更に乗車履歴などの詳細な情報を読み取る場合、その情報が格納されている場所をサービスコードとして指定します。このとき難儀なのが、サービスコードをリトルエンディアン*3で指定しなければいけない、ということです。有志の方のサンプルコードを読む前に私も実装にチャレンジしてみたのですが、ここの指定が上手くいかず挫折していました...
その後は読み取る範囲を指定してから、requestServiceでいよいよ乗車履歴を読み出します。
中身のデータが存在していればFFが返ってくるはずですので、そこも一度確認しておきましょう。
let idm = feliCaTag.currentIDm.map { String(format: "%.2hhx", $0) }.joined() let systemCode = feliCaTag.currentSystemCode.map { String(format: "%.2hhx", $0) }.joined() let serviceCode = Data([0x09,0x0f].reversed()) feliCaTag.requestService(nodeCodeList: [serviceCode]) { nodes, error in if let error = error { print("Error:", error) return } guard let data = nodes.first, data != Data([0xff, 0xff]) else { print("履歴情報が存在しません。") return }
Suicaをはじめとする交通系ICカードは全部で20件の乗降履歴を保持できますが、現在の使用では一度に12件までしか読み取れないようです。

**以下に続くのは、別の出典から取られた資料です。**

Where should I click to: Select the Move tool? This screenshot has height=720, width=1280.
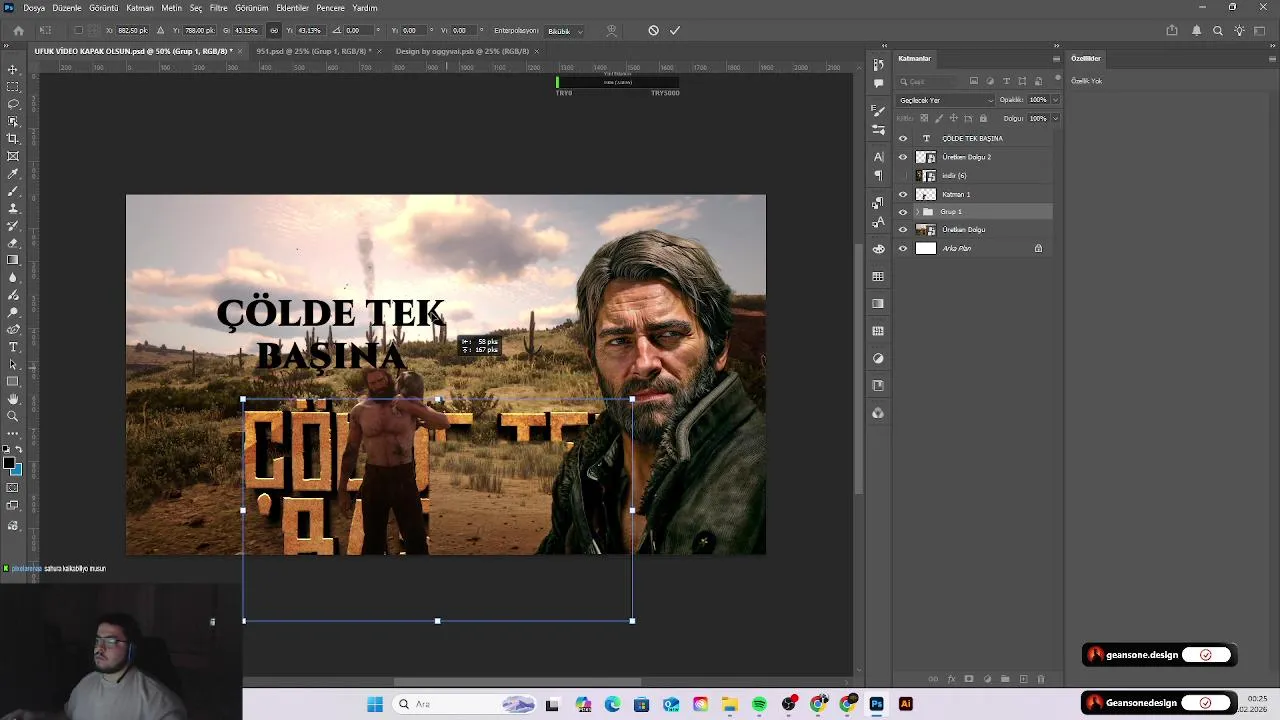[x=13, y=70]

読み取る範囲を指定したらreadWithoutEncryptionを実行します。戻り値としてstatusが2種類返ってきますが、この値が両方とも00であれば、めでたく履歴を取得できています。
読み取り中のUIはsession.invalidate()で閉じておきましょう。
中身のデータがどのような形式で格納されているか...についてですが、独自に解析している方がおり、それを参考にすることができます。

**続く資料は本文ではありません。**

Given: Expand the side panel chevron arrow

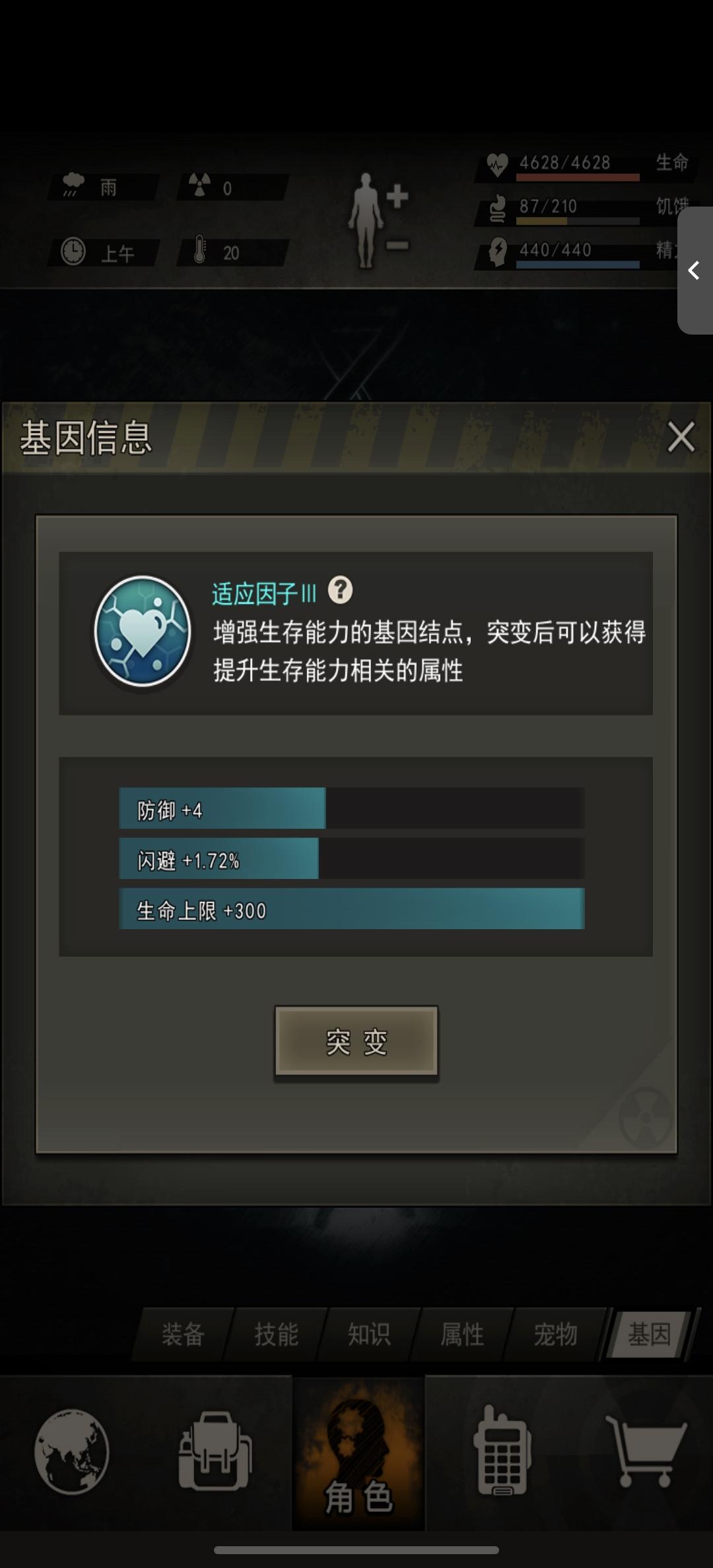Looking at the screenshot, I should 695,271.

今回はサンプルコードから引用させていただきましたが、参考資料にはデータの格納情報が更に詳しく載っていますので、気になる方は読んでみてください。
let block:[Data] = (0..<12).map { Data([0x80, UInt8($0)]) } feliCaTag.readWithoutEncryption(serviceCodeList: [serviceCode], blockList: block) {status1, status2, dataList, error in if let error = error { print("Error: ", error) return } guard status1 == 0x00, status2 == 0x00 else { print("ステータスコードが正常ではありません: ", status1, " / ", status2) return } session.invalidate() print("IDm: \(idm)") print("System Code: \(systemCode)") dataList.forEach { data in print("年: ", Int(data[4] >> 1) + 2000) print("月: ", ((data[4] & 1) == 1 ? 8 : 0) + Int(data[5] >> 5)) print("日: ", Int(data[5] & 0x1f)) print("入場駅コード: ", data[6...7].map { String(format: "%02x", $0) }.joined()) print("出場駅コード: ", data[8...9].map { String(format: "%02x", $0) }.joined()) print("入場地域コード: ", String(Int(data[15] >> 6), radix: 16)) print("出場地域コード: ", String(Int((data[15] & 0x30) >> 4), radix: 16)) print("残高: ", Int(data[10]) + Int(data[11]) << 8) } } } } }
結果確認
さて、ここまでの実装を踏まえて実際にSuicaを読み取ってみると...
が取得できているのが分かるかと思います!
まとめ
今回は、iOS13でアップデートされたCoreNFCについて説明しました。
Androidではかなり前から読み取れていましたが、ようやくiOSも追いついた形になります。これを機に今までのアプリも色々アップデートされていきそうで楽しみです!
参考
iOS13 CoreNFCの使いみちとQRコード、BLEとの比較 - Qiita
iOS13ではNFC機能をサードパーティに開放、行政手続きなどに利用可能 - iPhone Mania
「iOS 13」ベータ版をインストールする方法
iOS 13 で FeliCa (Suica) にアクセス | notes from E
iOSでSuicaの履歴を読み取る - Qiita
サイバネ規格 (ICカード) ‐ 通信用語の基礎知識
*1:カードの利用目的ごとに割り振られた番号
*2:カードごとに割り振られた番号
*3:http://e-words.jp/w/%E3%83%AA%E3%83%88%E3%83%AB%E3%82%A8%E3%83%B3%E3%83%87%E3%82%A3%E3%82%A2%E3%83%B3.html
*4:0はJR、もしくは関東の私鉄、バスを指す。